Uit 4.1 tot en met 4.5 volgt dat het hoger beroep slaagt. De aangevallen uitspraak en het bestreden besluit moeten worden vernietigd. De Raad ziet aanleiding met toepassing van artikel 8:72, derde lid, onder b, van de Algemene wet bestuursrecht, zelf in de zaak te voorzien door het besluit van 5 februari 2018 te herroepen. Dit heeft tot gevolg dat appellante met ingang van 9 februari 2018 recht heeft op ZW-uitkering ter hoogte van het dagloon op grond van artikel 29a, vierde lid, van de ZW.

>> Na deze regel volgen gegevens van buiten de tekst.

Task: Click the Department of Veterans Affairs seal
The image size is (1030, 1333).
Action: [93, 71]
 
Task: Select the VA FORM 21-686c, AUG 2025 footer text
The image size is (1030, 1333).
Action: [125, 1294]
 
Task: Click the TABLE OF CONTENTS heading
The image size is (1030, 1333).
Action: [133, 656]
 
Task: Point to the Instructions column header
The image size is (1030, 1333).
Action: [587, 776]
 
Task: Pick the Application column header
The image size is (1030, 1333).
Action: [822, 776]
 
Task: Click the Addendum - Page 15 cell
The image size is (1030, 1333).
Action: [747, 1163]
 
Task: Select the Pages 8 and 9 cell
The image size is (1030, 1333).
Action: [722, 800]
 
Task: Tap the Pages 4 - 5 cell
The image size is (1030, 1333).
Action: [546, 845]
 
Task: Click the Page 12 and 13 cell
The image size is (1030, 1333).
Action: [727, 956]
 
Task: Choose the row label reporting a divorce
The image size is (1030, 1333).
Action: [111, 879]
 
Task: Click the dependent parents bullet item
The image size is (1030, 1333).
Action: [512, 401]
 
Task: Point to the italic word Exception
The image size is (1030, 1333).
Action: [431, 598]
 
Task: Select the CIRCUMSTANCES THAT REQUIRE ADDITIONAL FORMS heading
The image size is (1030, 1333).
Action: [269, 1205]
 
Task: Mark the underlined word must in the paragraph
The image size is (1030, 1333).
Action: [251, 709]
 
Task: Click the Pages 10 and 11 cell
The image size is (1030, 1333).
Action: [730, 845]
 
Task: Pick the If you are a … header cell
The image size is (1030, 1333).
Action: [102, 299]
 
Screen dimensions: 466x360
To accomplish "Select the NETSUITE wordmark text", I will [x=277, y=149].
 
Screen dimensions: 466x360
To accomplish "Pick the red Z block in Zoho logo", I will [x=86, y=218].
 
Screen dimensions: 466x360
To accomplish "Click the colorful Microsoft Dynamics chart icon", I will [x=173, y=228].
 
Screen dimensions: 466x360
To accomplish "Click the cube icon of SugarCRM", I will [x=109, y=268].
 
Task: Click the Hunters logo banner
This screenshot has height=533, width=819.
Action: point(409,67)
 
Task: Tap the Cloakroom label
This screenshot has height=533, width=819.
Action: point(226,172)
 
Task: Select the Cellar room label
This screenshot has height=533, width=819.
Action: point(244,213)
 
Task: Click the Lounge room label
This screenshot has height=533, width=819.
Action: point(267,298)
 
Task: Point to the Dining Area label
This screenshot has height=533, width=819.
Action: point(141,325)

5. Er bestaat aanleiding om het Uwv te veroordelen in de kosten van appellante. Deze kosten worden op grond van het Besluit proceskosten bestuursrecht begroot op € 1.068,- in bezwaar (bezwaarschrift en hoorzitting), € 1.068,- in beroep (beroepschrift en zitting) en € 1.068,- in hoger beroep (hoger beroepschrift en zitting) voor verleende rechtsbijstand. De deskundigenkosten worden begroot op € 1.919,45. Voor de in 2018 uitgebrachte rapportages komt voor vergoeding in aanmerking 8 uur tegen een tarief van € 122,63. Voor de in 2019 uitgebrachte rapportages komt voor vergoeding in aanmerking 7,42 uur tegen een tarief van € 126,47. In totaal bedraagt de kostenveroordeling € 5.123,45. Ook wordt bepaald dat het Uwv het door appellante in beroep en hoger beroep betaalde griffierecht van in totaal € 174,- vergoedt.

BESLISSING

De Centrale Raad van Beroep
  • vernietigt de aangevallen uitspraak;
  • verklaart het beroep gegrond en vernietigt het besluit van 7 juni 2018;
  • herroept het besluit van 5 februari 2018 en bepaalt dat deze uitspraak in de plaatst treedt van het besluit van 7 juni 2018;
  • veroordeelt het Uwv in de kosten van appellante tot een bedrag van € 5.123,45;
  • bepaalt dat het Uwv aan appellante het in beroep en in hoger beroep betaalde griffierecht van in totaal € 174,- vergoedt.
Deze uitspraak is gedaan door W.J.A.M. van Brussel, in tegenwoordigheid van B.V.K de Louw als griffier. De beslissing is uitgesproken in het openbaar op 10 juni 2021.